Review: DeepMind's Breakthrough in Math Reasoning
Google DeepMind’s AlphaProof system won a silver medal in the International Math Olympiad, outperforming 90% of the mathematically gifted high school competitors. This achievement marks a significant advancement in AI's problem-solving capabilities, and it’s worth understanding what tells us about the extent of AI’s problem solving capabilities.
This post outlines my understanding of why large language models (LLMs) have struggled with math problem-solving, how Google’s approach with AlphaProof improves this, and the new questions this success raises.
Why LLMs have failed at math reasoning:
LLMs have faced difficulties in solving math proofs due to the lack of an automated scoring function, making efficient training challenging.
Consider the following training example: let’s say we have a proof problem (string A) with a known valid proof (string B). During training, an LLM generates a proposed proof (string B’). How would you validate whether the proof is valid and the weights that generated it should be reinforced in training, or vice versa?
Well, if B’ matches B exactly word-for-for, it’s easy to score it as correct. But if B’ doesn’t match B exactly, validating its correctness becomes hard. Minor differences can invalidate a proof, but significant differences vs. a known valid proof might still be valid. Your options are to either have a mathematician manually evaluate each proposed proof (extremely time and cost-intensive), or probabilistically validate based on whether the proofs are semantically similar (high error rate).

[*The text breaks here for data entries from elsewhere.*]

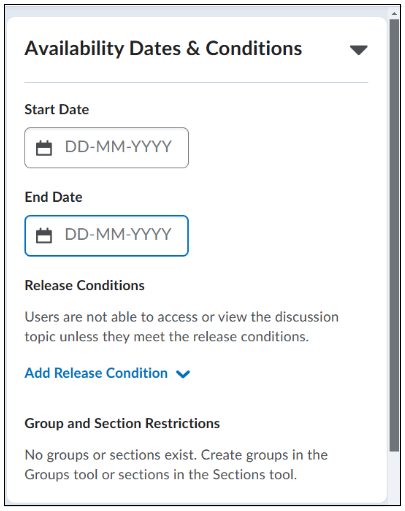Viewport: 405px width, 511px height.
Task: Collapse the Availability Dates & Conditions triangle
Action: (x=358, y=50)
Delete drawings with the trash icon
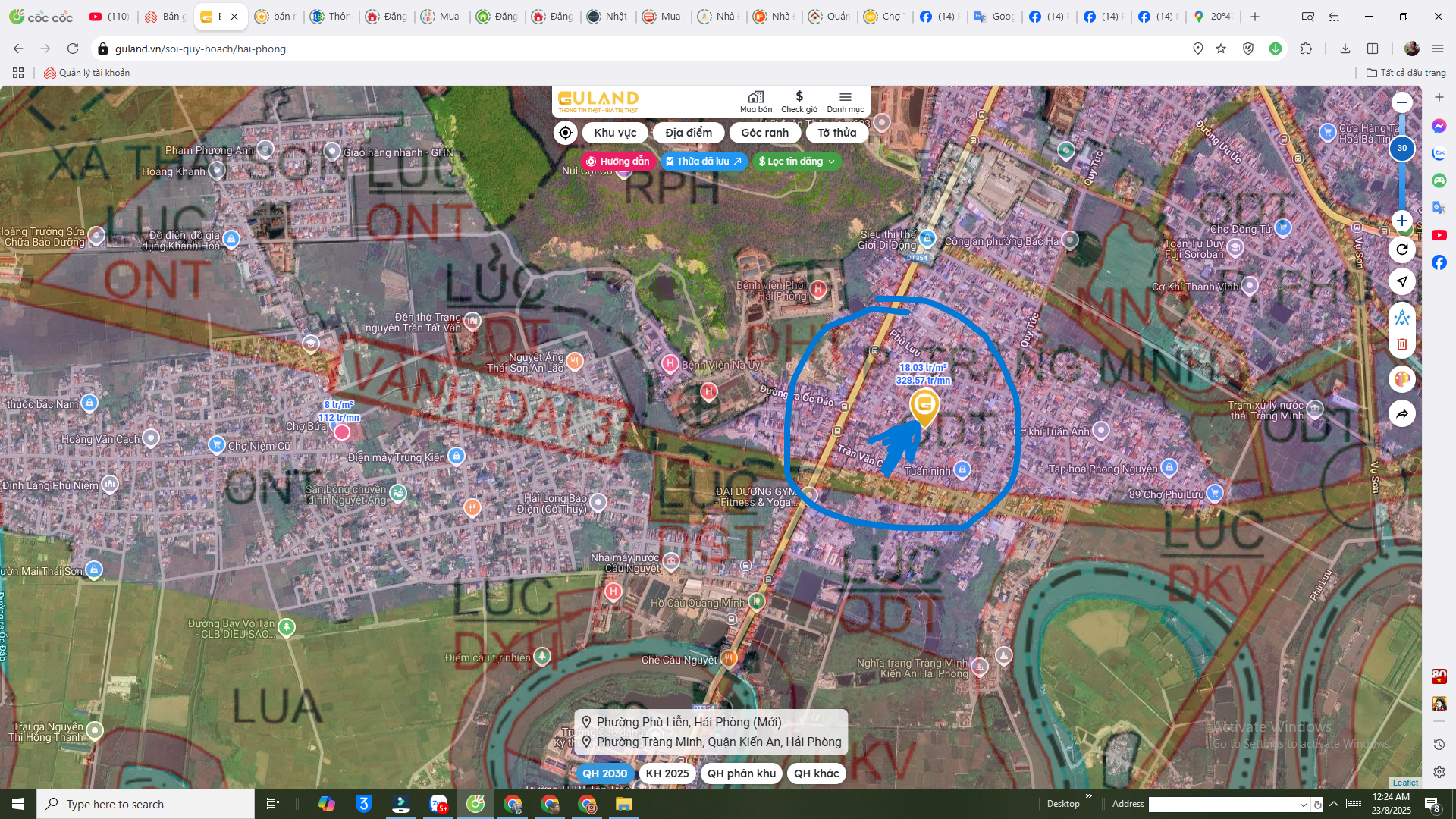Screen dimensions: 1456x819 (x=1401, y=344)
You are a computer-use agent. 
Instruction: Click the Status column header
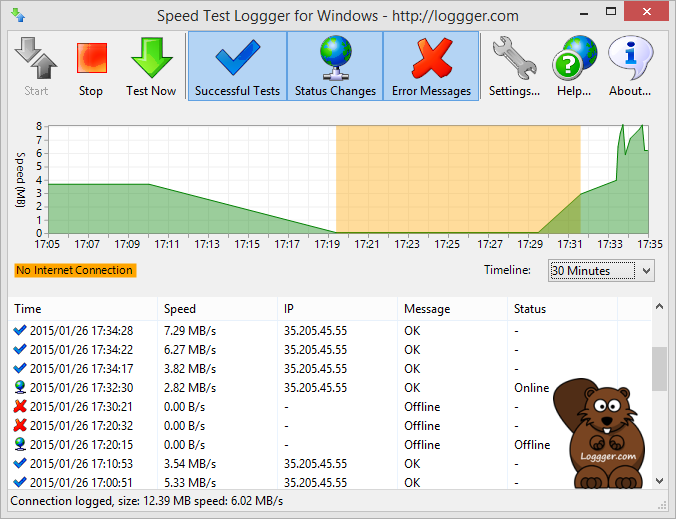562,309
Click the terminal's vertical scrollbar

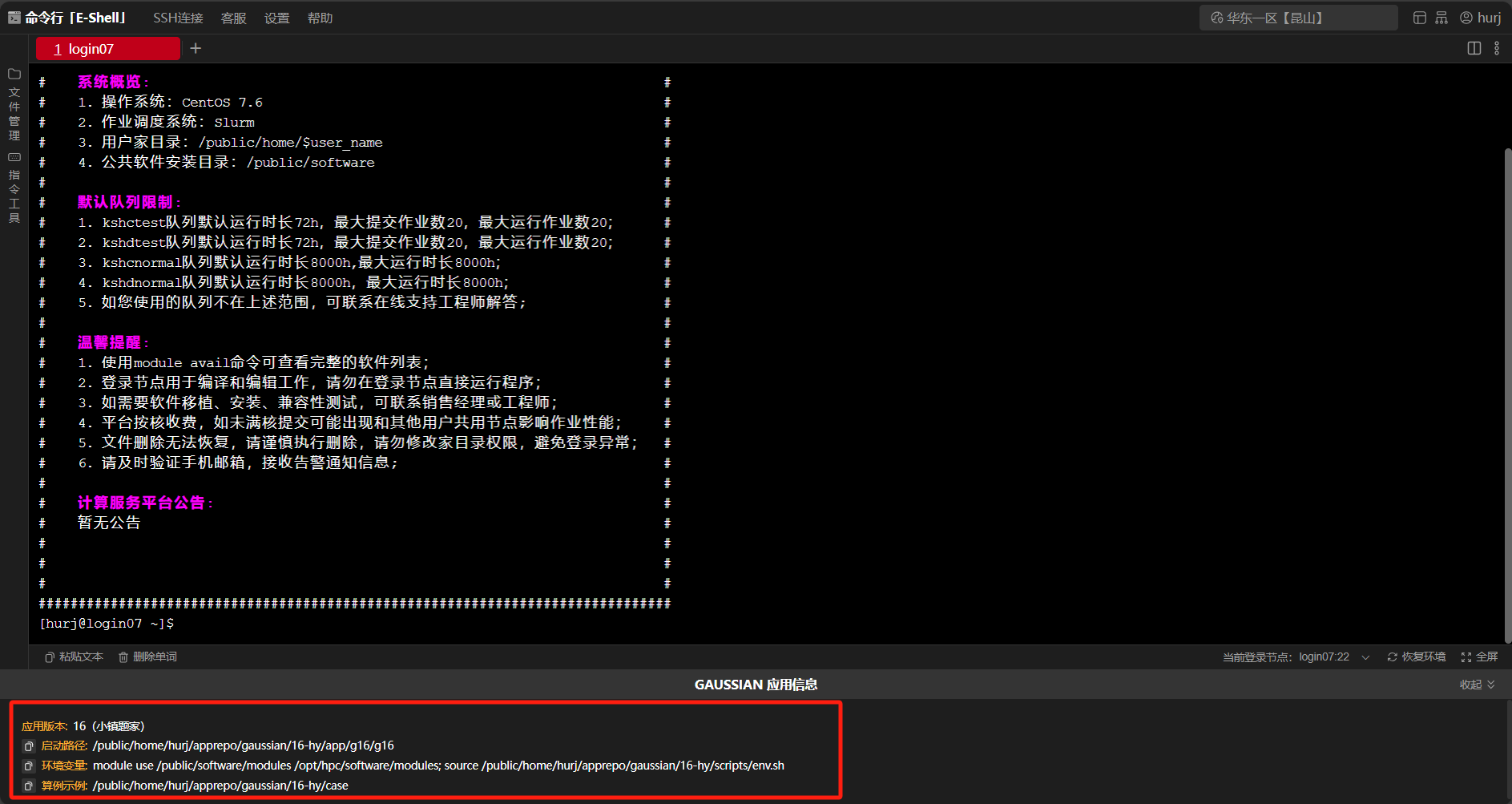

Note - this challenge doesn’t apply to chatbot LLMs, because probabilistic semantic similarity is enough. Responses don’t have to be as logically consistent or accurate as in math proofs (and in fact, chatbot LLMs famously struggle with logic & accuracy).
Google’s Approach:
Using Formal Math Language (Lean) for input & output: Lean automatically validates the correctness of proposed proofs, providing an automated scoring function & solving the core challenge above.
Reinforcement Learning (RL): They employed the AlphaZero RL algorithm, which doesn’t require valid problem-solution datasets, addressing the scarcity of formal language problem-solution data.

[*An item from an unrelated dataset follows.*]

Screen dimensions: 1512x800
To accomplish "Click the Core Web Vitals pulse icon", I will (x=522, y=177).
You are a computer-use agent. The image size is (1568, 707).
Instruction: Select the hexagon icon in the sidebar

Fine-Tuned Gemini LLM: To bootstrap a problem-only training set in formal language, serving as the input for the RL algorithm (which needs to be in formal language for automatic validation to work).
The outcome was P90 performance in the IMO. And interestingly, quirks of trial-and-error based reinforcement learning approach show up in “unorthodox” and “quirky” proofs produced by AlphaZero.
Learnings & new questions:
The key takeaway is that combining formal languages with reinforcement learning can yield better results than LLMs alone for tasks requiring precise and accurate outputs.
This success prompts two important questions:
Will formal language plus RL remain the superior approach for complex AI problem-solving long-term, or simply the first one to yield a promising solution?
Can this approach be applied to other domains that use formal languages, such as programming?